(Required action): Copy out the records precisely, omitting pictures.

(Excerpts from a dataset)
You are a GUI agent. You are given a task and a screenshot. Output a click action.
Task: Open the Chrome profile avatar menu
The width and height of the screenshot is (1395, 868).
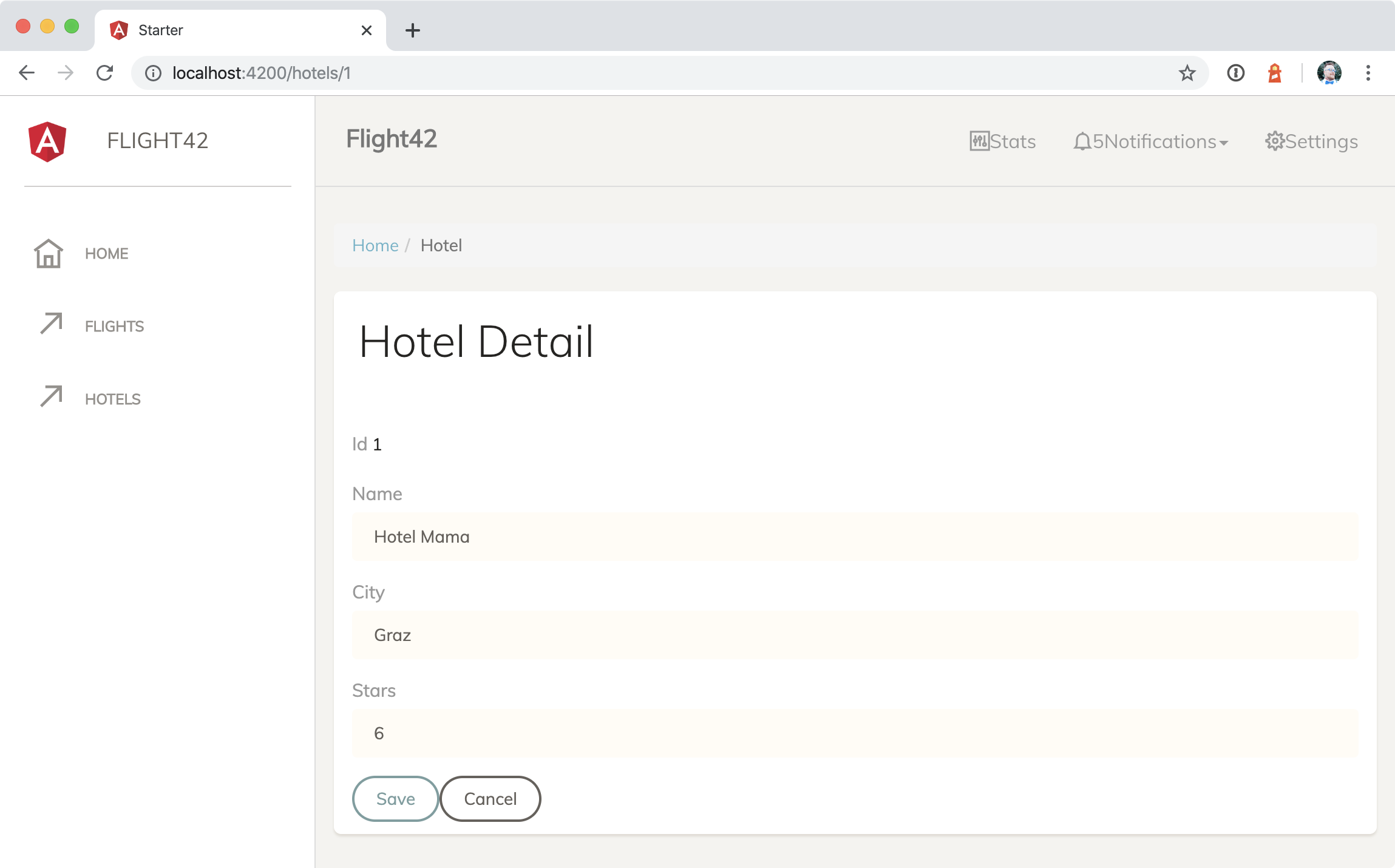(1329, 73)
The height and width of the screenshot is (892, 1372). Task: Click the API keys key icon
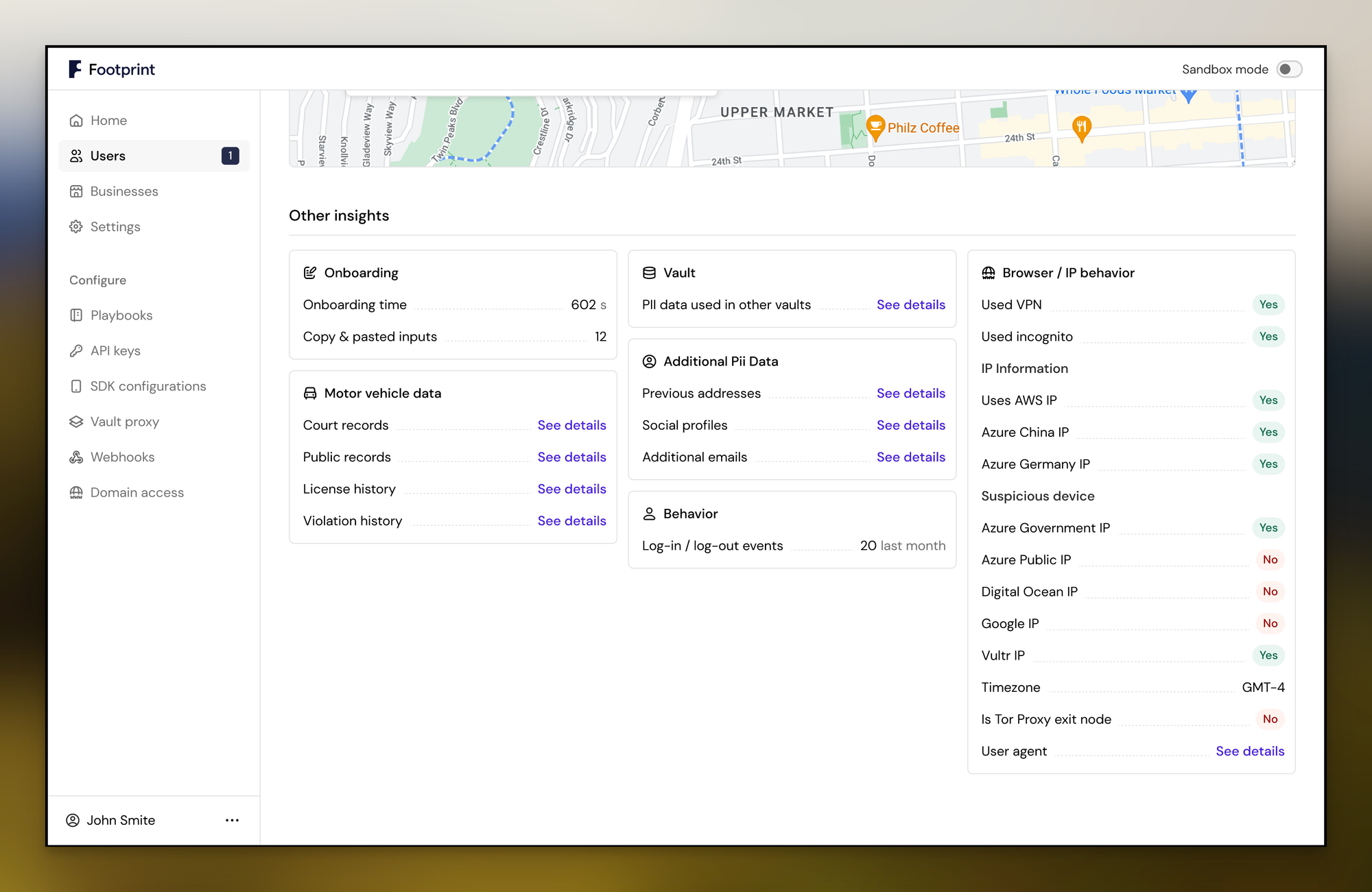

(Exercise output):
You are a GUI agent. You are given a task and a screenshot. Output a click action.
Task: Open the Chrome profile avatar menu
The width and height of the screenshot is (1395, 868).
(1329, 73)
The height and width of the screenshot is (892, 1372). Task: Click the API keys key icon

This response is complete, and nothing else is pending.